→ **TASK OBJECTIVE**
Among the entries below, find every line that contains the string "agent", then copy it.

[Stored items from a collection]
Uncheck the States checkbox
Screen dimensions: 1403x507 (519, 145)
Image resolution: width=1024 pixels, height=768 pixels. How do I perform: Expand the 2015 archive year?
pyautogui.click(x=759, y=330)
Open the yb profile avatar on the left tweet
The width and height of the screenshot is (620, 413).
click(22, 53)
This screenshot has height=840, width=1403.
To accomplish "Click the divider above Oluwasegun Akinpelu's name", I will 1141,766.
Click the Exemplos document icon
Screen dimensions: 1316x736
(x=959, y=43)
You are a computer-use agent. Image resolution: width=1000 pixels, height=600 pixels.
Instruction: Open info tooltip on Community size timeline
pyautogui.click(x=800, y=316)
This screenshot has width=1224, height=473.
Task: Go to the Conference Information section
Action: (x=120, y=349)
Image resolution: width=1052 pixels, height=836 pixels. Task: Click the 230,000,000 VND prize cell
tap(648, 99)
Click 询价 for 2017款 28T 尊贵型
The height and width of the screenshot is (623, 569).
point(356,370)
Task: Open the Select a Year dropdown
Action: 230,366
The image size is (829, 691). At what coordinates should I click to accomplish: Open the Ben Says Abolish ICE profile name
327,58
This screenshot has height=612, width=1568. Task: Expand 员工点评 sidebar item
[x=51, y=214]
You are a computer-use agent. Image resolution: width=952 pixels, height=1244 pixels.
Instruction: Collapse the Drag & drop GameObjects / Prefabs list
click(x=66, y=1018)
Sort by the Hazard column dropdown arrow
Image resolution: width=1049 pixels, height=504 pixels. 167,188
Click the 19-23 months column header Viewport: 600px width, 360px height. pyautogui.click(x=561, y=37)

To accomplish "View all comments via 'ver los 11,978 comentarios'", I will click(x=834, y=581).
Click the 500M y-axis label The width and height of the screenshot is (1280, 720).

→ **SOLVED PROBLEM**
You are a computer-use agent. Image resolution: width=1000 pixels, height=600 pixels.
You are a computer-use agent. Image resolution: width=952 pixels, height=1244 pixels.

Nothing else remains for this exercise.